The latency story is the part the product team cared about, not the CFO. p50 latency on cache hits sits at 240ms (most of it is the embedding call, which is itself ~120ms). p50 on uncached calls is roughly 1,800ms. p95 on hits is 380ms; on misses it is 3,400ms. The 38% of traffic that hits the cache returns roughly seven times faster, which is visible in the product as snappier responses on the questions customers ask most. That has shown up in CSAT in a way I would not have predicted: the questions a customer asks most often are also the ones they care most about getting quickly. The cache effectively prioritised the high-frequency intents without us having to design that explicitly.

What changed about how we treat the cache

In month one, the cache was a cost optimisation that we would have happily turned off if it caused trouble. By month four, it was a load-bearing component of the chat path. By month eight, the cache has its own oncall rotation, its own runbook, its own dashboard, and a defined RTO of 30 minutes (cold cache is acceptable; cache being entirely unreachable is not, because the LLM bill at full uncached load would more than double overnight).

The mental shift was: this is not an optimisation layer, it is part of the product. Optimisations can fail open. Product layers cannot. The dashboards now show cache hit rate alongside chat turn volume and CSAT, because those three numbers are linked.

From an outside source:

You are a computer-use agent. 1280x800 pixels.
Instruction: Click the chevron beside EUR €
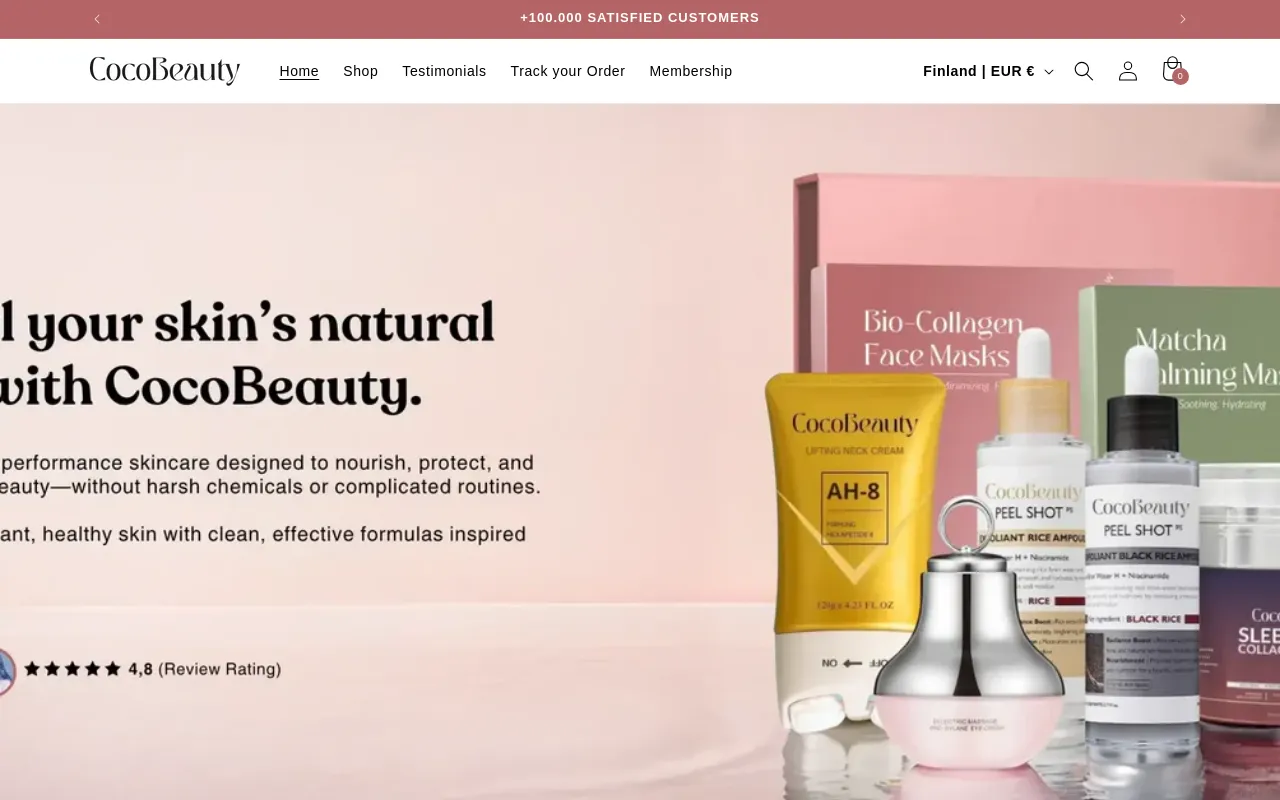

A drop in hit rate is a budget signal, a latency signal, and a possible safety signal (because the regression suite is the thing that calibrated the threshold).

The piece I find myself coming back to, the one I would tell anyone building this for the first time, is the near-miss. The bug that returned T-04's balance to T-09 was not in the model. The model was correct, with the data it was given. The bug was in our cache layer, and specifically in the assumption that a query filter was enough to enforce a tenant boundary. The fix, putting the tenant into the key prefix, into the filter, and into a post-query assertion, made the boundary structural in three places. We did not need three. We have three because the cost of getting it wrong once is the kind of cost that ends products, not the kind of cost that ends quarters. The CFO would have understood, eventually, an extra £6,900 a month. They would not have understood "we returned the wrong customer's balance because we wanted to save money." Those two outcomes were a single regression test apart. The regression test is the cheapest insurance policy I have ever bought.

The other lesson, smaller but real: the prompt-version key took a week to write and saved us from a recurring class of incident that I had not even fully articulated before August's deploy made it impossible to miss. The system prompt is part of the cache key now because the answer is a function of the prompt, the question, and the data, and changing any of those should invalidate the entry. Obvious in retrospect. Not obvious in the planning meeting where we were arguing about hit-rate targets.

We are still on the same E10 instance, still under 25% memory utilisation, still serving 38% of traffic from cache. The CFO has not asked about the OpenAI invoice since June. That, more than anything, is the metric I track.